Wednesday, January 11, 2012

1. Chills, "Song for Randy Newman, Etc." (1992)

(listen)

I like how Chills songwriter and mainstay Martin Phillipps tries so hard to make this as particular to a concrete place as he can, to bucolic New Zealand. "In New Zealand our volcanoes and towns / Rest together in peace, keep their roots in the ground," he nonchalantly leads with on one verse. New Zealand, yeah, right. This song contains one of the most plain universal themes I've ever heard, laid out and rendered flat and bland and stripped down to the essentials of a singer and keyboards, masking itself in them, charting the dark night of the creative soul behind private choices and pains. All of us are implicated one way or another. Even the desperate name-checking—Randy Newman in the title only the most obvious, perhaps because those are his piano licks providing accompaniment. But there's another handful or so of usual suspects lurking and darting about the passageways of this deceptive little three-minute ballad ("Wilson, Barrett, Walker, Drake," Phillipps reels them off at one point). It's so full of humility and yet so arrogant and so certain of what it knows and resigned to it that it transcends and leaves behind the downer vibe it carries like a cross. I seem to keep saying things like that a lot, making excuses perhaps for a bunch of downbeat songs picked by a gloomy man.

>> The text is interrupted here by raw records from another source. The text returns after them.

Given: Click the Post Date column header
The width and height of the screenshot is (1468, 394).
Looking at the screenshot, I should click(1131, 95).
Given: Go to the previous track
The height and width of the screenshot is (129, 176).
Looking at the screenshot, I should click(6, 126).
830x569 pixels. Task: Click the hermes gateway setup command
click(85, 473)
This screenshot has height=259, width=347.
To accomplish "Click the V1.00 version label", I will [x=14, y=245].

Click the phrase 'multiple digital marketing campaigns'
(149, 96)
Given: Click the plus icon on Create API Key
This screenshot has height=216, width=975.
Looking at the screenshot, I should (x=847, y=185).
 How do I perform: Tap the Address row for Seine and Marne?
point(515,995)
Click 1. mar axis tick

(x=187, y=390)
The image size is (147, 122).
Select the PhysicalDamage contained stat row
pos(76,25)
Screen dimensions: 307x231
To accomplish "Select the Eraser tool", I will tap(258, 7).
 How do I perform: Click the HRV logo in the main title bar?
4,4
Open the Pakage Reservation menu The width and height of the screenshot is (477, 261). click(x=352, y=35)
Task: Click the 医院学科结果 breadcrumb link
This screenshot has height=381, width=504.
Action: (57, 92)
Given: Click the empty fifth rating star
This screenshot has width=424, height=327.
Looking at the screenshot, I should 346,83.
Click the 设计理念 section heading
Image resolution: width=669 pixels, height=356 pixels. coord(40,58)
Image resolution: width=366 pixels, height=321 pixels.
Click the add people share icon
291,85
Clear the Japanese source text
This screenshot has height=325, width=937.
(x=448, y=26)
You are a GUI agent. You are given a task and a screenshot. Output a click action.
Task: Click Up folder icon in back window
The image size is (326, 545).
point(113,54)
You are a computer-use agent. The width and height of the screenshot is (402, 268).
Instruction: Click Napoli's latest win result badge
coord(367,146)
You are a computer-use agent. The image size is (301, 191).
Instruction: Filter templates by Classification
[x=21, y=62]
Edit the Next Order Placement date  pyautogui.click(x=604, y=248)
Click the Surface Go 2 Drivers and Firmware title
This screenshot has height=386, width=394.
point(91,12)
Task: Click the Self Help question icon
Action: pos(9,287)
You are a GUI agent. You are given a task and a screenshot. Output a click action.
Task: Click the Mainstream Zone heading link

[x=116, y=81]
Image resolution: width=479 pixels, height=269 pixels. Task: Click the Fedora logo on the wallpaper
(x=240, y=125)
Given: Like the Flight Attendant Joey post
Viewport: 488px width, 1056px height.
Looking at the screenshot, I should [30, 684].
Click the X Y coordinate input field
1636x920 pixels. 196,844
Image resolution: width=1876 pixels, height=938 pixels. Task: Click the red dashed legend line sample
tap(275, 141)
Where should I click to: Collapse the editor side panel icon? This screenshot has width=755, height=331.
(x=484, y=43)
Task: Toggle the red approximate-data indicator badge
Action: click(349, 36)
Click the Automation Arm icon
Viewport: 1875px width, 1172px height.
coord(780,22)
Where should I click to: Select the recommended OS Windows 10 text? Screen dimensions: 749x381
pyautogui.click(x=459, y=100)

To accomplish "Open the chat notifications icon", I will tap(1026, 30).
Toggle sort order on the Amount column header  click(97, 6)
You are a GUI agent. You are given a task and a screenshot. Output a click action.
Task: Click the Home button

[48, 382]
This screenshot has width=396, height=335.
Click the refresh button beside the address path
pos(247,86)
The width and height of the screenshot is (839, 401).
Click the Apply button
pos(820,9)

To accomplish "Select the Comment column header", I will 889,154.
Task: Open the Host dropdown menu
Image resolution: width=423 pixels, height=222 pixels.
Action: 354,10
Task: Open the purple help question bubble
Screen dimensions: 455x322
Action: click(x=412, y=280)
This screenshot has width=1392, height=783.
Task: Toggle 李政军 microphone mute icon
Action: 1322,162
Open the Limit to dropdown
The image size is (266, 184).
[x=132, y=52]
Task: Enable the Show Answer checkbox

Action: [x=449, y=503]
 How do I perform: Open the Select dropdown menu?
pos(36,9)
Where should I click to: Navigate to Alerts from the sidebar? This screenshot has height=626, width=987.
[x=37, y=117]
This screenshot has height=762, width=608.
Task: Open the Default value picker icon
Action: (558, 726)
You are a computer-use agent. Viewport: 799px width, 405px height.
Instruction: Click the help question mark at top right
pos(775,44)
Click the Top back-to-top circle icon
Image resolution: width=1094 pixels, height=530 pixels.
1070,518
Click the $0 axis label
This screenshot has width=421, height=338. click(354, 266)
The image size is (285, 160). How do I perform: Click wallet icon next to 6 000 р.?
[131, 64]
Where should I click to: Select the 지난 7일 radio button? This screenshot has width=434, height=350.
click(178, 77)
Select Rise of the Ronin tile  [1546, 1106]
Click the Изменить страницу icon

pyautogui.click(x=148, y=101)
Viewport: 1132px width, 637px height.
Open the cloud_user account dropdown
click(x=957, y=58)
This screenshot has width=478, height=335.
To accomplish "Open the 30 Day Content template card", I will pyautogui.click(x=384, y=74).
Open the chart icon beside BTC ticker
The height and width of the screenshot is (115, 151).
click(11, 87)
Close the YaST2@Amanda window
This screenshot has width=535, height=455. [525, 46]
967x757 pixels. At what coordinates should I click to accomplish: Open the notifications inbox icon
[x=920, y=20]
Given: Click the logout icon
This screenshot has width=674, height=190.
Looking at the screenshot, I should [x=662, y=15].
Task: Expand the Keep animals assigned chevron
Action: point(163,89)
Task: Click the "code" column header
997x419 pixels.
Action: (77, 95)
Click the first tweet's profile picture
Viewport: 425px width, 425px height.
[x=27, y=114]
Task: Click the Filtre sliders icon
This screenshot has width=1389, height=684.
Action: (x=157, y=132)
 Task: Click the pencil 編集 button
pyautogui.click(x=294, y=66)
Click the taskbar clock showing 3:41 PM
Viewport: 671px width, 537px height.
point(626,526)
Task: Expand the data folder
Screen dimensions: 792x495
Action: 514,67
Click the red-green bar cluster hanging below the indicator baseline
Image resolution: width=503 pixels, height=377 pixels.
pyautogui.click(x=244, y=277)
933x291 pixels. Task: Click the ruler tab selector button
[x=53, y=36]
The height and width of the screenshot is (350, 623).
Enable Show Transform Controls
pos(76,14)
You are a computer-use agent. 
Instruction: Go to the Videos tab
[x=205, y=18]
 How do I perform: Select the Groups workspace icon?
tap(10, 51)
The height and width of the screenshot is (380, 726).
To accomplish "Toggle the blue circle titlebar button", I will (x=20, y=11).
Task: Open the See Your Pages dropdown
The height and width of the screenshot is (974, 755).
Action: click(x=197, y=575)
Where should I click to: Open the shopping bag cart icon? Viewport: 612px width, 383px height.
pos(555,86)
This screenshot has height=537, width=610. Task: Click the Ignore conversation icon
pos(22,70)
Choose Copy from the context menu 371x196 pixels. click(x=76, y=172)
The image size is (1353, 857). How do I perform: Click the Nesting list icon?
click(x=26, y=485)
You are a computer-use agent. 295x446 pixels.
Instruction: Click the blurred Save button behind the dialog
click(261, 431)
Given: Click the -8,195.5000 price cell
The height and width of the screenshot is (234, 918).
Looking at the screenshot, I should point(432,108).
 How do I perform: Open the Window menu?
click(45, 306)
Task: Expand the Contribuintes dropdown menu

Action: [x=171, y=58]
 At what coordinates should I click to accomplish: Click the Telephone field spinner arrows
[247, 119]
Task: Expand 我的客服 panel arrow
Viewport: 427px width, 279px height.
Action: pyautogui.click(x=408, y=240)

Looking over the last 15 or 20 on this list, oh hell the whole thing, I can see it fits a pattern. There's self-pity here (as there is in "Nightime" and "Somebody to Lay Down Beside Me" and down the line). Certainly self-obsession. But all of them, from Martin Phillipps to Alex Chilton to Jonathan Richman and all the others, also make a case, simply by doing what they do, for dignity and for cheer too, for staying engaged with the best of all things, however one may find them, and whatever pains they bring with them. Because the one thing we know is that there will be pain. Martin Phillipps makes that point here, but he also describes as poignantly as anywhere I know the rewards, with his elegant description of a songwriter's powers: "Can you hear sounds forming in your head / Do they say more than you've ever said." The answer is yes, I have heard them, hundreds of times, here and a thousand places. I can hear them still and they still say that much.